[Given passage]:
□ □ □

Photoallergic Reaction in a Patient Receiving Vandetanib for Metastatic Follicular Thyroid Carcinoma: A Case Report

Jennifer Goldstein; Anisha B. Patel; Jonathan L. Curry; Vivek Subbiah; Sarina Piha-Paul


BMC Dermatol. 2015;15(2) 

In This Article


Tyrosine kinase inhibitors, with various therapeutic targets, have come to the forefront of oncologic therapy in recent years. With block buster drugs such as imatinib for chronic myelogenous leukemia and gastrointestinal stromal tumor and vemurafenib for melanoma, drug companies and academic centers have formed collaborations to develop these types of agents in multiple tumor types. Vandetanib, an oral tyrosine kinase inhibitor, targets vascular endothelial growth factor receptor 2, the epidermal growth factor receptor, and RET.[1,2] It is approved by the United States Food and Drug Administration and European Medicines Agency for the treatment of advanced medullary thyroid cancer. Most recently, trials with vandetanib have also been conducted in hepatocellular carcinoma, and non-small cell lung cancer.[3]

Tyrosine kinase inhibitors are known to have side effects including nontrivial dermatologic toxicity, usually manifesting as acneiform eruption, xerosis, eczema and cutaneous epithelial proliferations (e.g. actinic keratosis, keratoacanthoma, squamous cell carcinomas), with grade 1–2 rashes reportedly occurring in 11–82% of patients.[4] Photodistributed reactions rarely occur and can be divided into phototoxic or photoallergic etiologies.[5] Phototoxic reactions occur because of the damaging effects of light-activated compounds on cell membranes and, in some instances, DNA.[5,6] Photoallergic reactions are cell-mediated immune responses to a light-activated compound.[5] Phototoxic reactions develop in most individuals if they are exposed to sufficient amounts of light and drug, and develop within days of ultraviolet (UV) exposure.[5] Photoallergic reactions usually take days to weeks to develop as the immune response develops.[5] Phototoxic reactions occur more commonly than photoallergic reactions. In our case, an eruption appeared 2 weeks after the intense sun exposure, the lesions were pruritic, and limited to sun exposed areas therefore based on clinical presentation was more likely a photoallergic rather than phototoxic rash.

□ □ □

[Input data]:
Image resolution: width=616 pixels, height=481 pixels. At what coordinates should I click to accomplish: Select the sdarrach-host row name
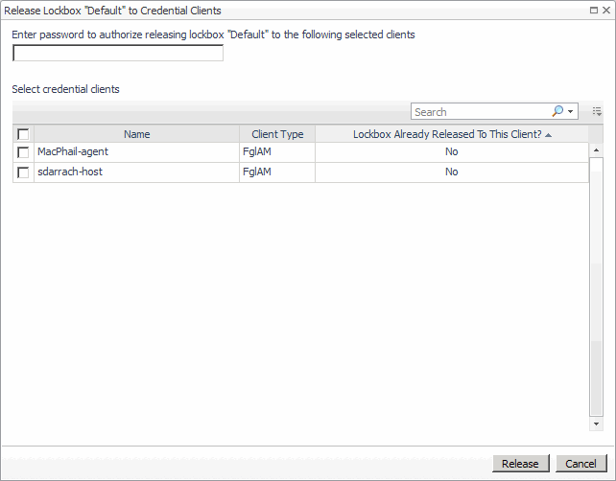[x=70, y=172]
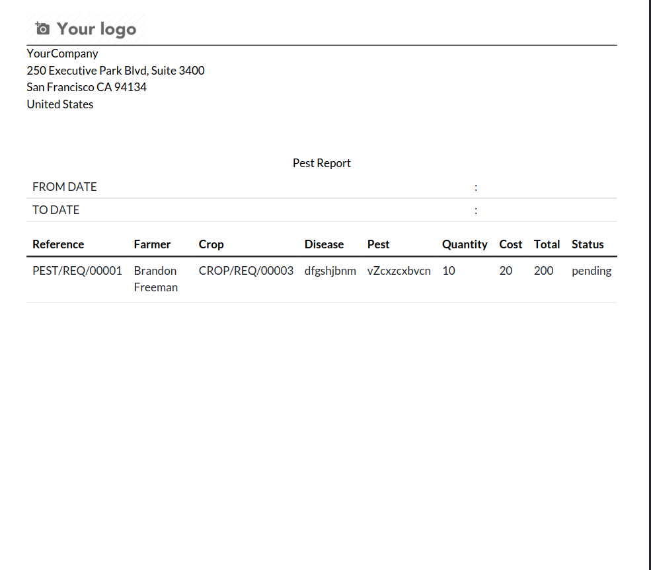Click the Reference column header
651x570 pixels.
click(x=58, y=244)
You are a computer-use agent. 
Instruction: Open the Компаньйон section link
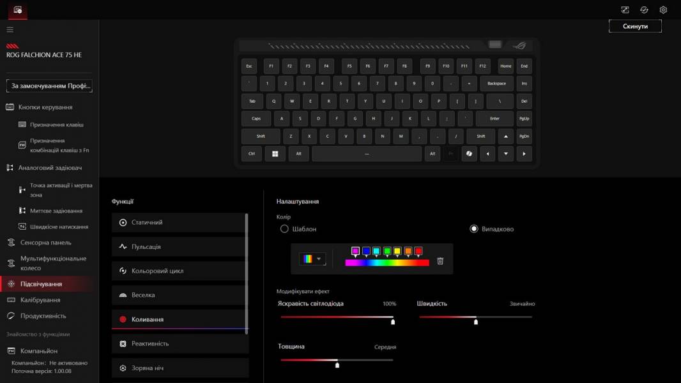click(38, 351)
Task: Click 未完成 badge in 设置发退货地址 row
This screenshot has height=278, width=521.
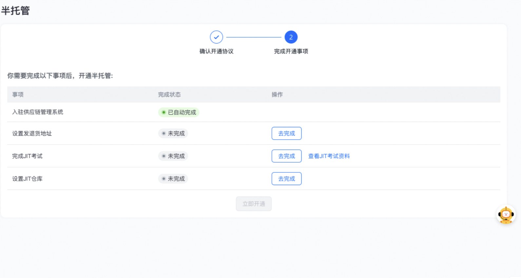Action: (173, 133)
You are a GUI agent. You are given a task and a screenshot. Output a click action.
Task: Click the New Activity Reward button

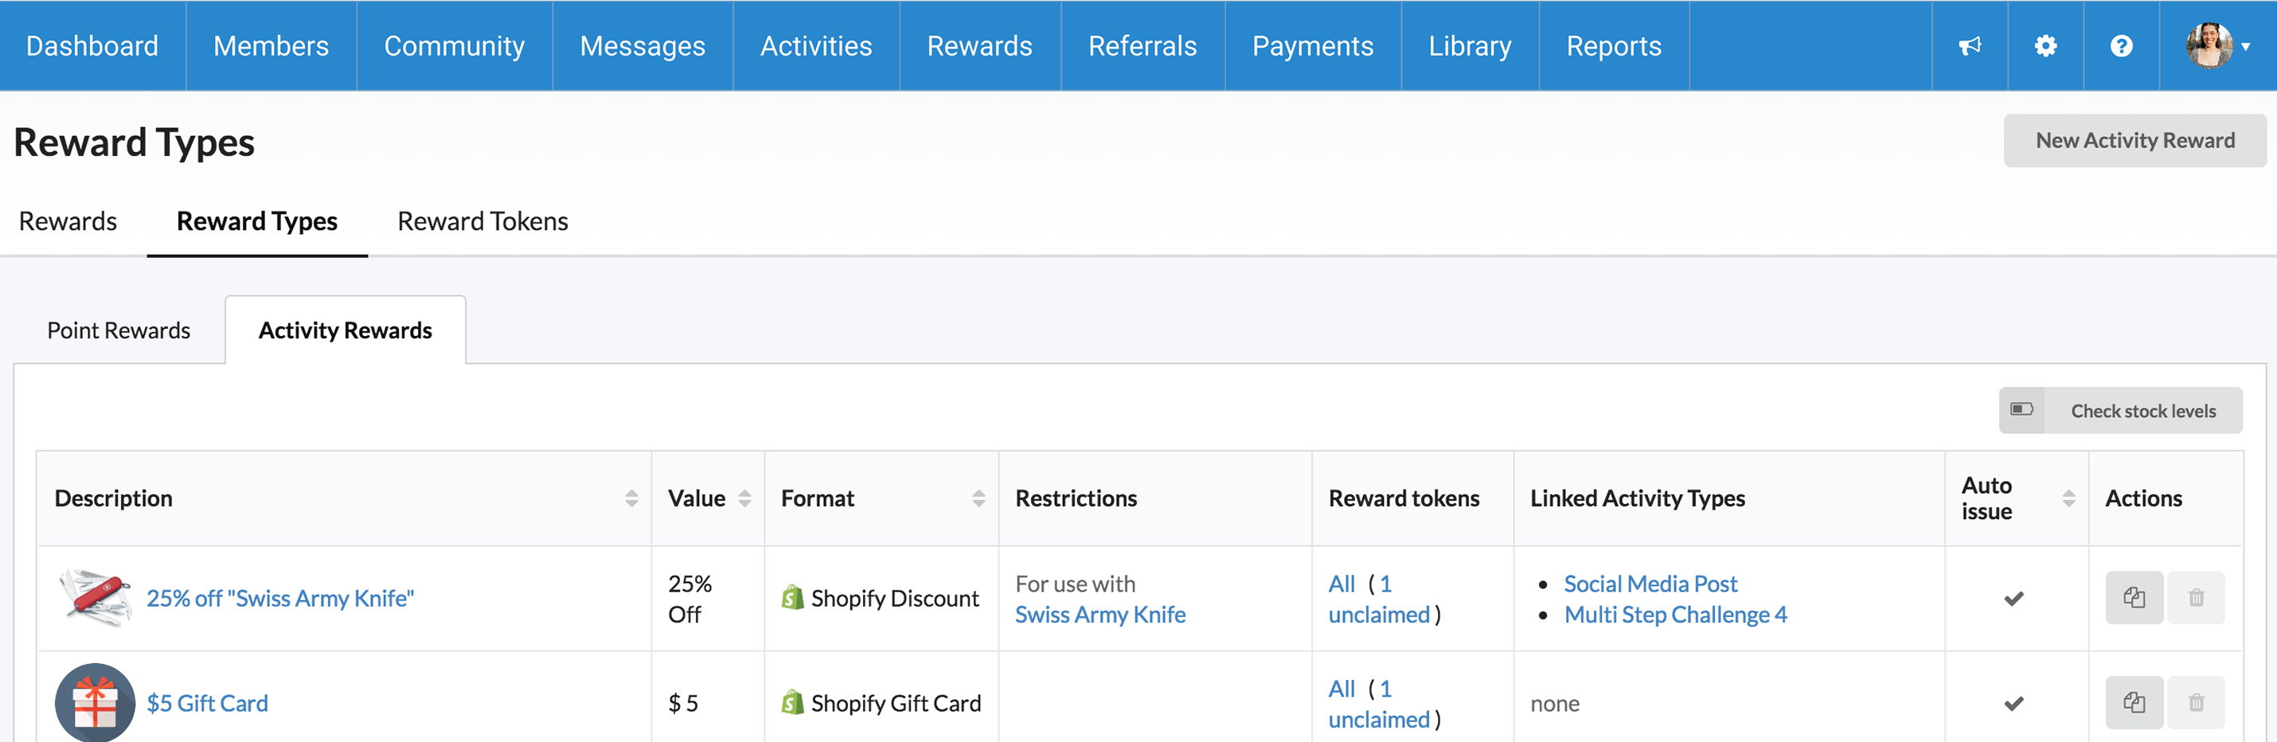tap(2135, 141)
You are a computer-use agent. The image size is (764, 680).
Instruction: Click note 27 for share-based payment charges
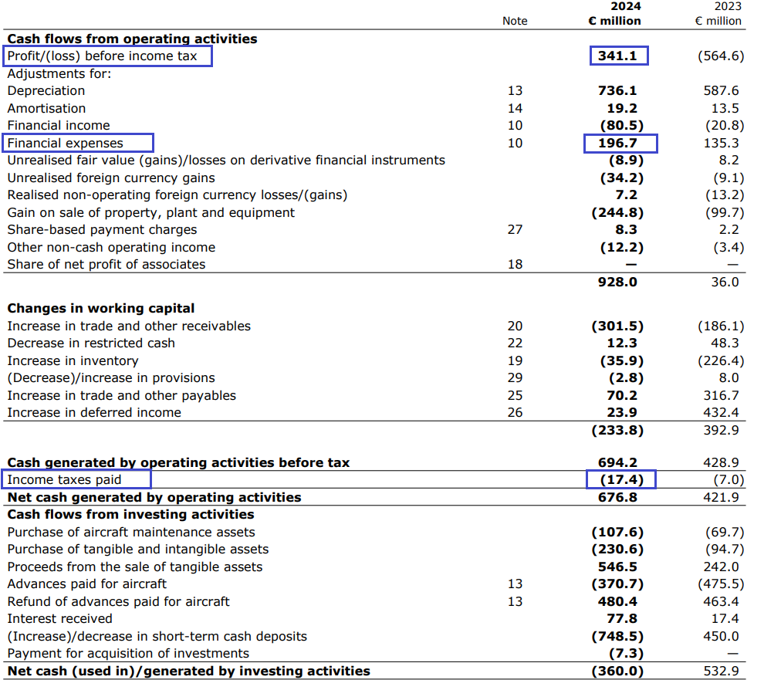pos(515,229)

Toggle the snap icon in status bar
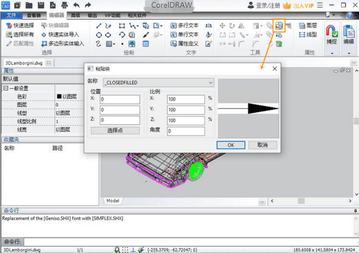[x=117, y=250]
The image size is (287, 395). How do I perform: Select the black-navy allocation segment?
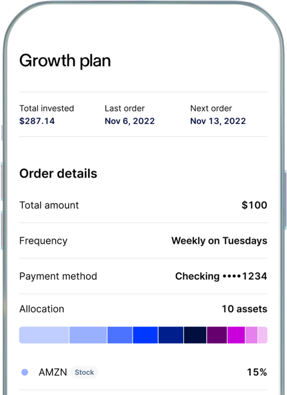[x=195, y=335]
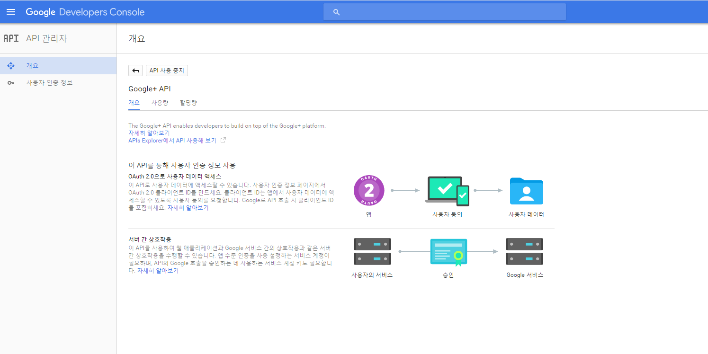708x354 pixels.
Task: Click the top search input field
Action: point(450,12)
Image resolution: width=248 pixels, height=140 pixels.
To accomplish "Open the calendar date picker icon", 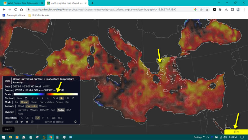I will 26,98.
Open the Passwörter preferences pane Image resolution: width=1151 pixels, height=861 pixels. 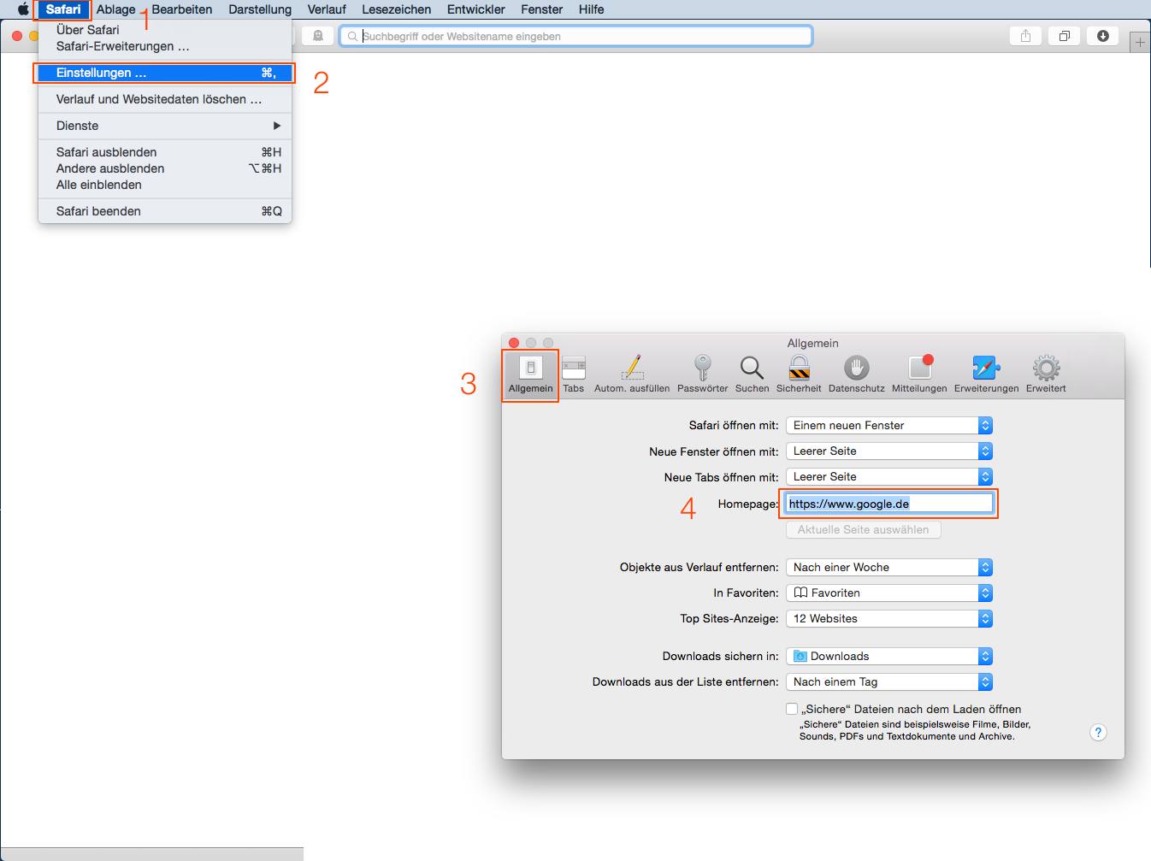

□ □ □

[Actions to take]:
a) In the vandetanib case report, translate this sentence into Spanish: "Photoallergic reactions are cell-mediated immune responses to a light-activated compound."
b) According to the vandetanib case report, what condition is vandetanib approved to treat by the United States Food and Drug Administration and the European Medicines Agency?
c) Resume the vandetanib case report after its final sentence.

[Answers]:
a) Las reacciones fotoalérgicas son respuestas inmunitarias mediadas por células frente a un compuesto activado por la luz.

b) Advanced medullary thyroid cancer.

c)
In the literature, few cases of photosensitivity reaction to vandetanib have been described in detail. However, it is important to note that in clinical trials with vandetanib, rash is commonly listed as a side effect although without specific detail given [7]-.[9] In one trial, up to grade 2 rash developed in 12 of 46 (26%) patients using vandetanib for metastatic breast cancer.[8] In other cases more severe reactions have been reported. For example, Chang et al. reports a case of a 60-year-old man with hepatocellular carcinoma treated on trial with vandetanib who developed bullous lesions related to sun exposure.[10] Kong et al. reports two cases of photo-toxicity induced hyperpigmentation.[11] Giacherro reports 21 of 63 (33%) patients developed erythematous skin eruptions ranging from exaggerated sunburn after moderate sun exposure to a severe photodistributed erythematous eruption associated with desquamation and pruritus.[12] These trials findings are summarized in Table 1.

Photosensitizing chemicals usually have a low molecular weight (200 to 500 Da), are planar, tricyclic, or polycyclic configurations and often contain heteroatoms that enable resonance stabilization.[6,10] They absorb UV light, a characteristic that is essential to be regarded as a photosensitizer. Vandetanib is a low–molecular weight molecule with a polycyclic structure.[6,10] Thus, it is plausible that vandetanib might be able to induce photosensitivity.[6,10] It also appears the degree of sun exposure does correlate with the severity of the rash.[13]

In this patient, it is also important to consider photo accentuation of a typical drug eruption or other non-specific common polymorphous skin reactions found in many patients on experimental agents. In this case, however, the eruption was thought to be most consistent with a photoallergic reaction as the patient's lesions were limited to photo-distributed areas (including sharp borders adjacent to sun-protected skin), the delayed onset of the eruption after the sun exposure and drug exposure, and the negative re-challenge when the patient was exercising strict photoprotection. The histology further supported a photoallergic versus phototoxic reaction as did the delayed onset of the eruption.

There are no defined guidelines as to the safety of re-challenge in patients who experience severe photo-induced reaction with vandetanib. It is been reported that these reactions usually resolve with the use of sunscreen and avoidance of sun exposure. In our case, holding the drug and giving both topical and oral steroids resulted in clearance of the rash. Ultimately, vandetanib was resumed with strict photoprotection and the patient tolerated continuance of therapy without further issues.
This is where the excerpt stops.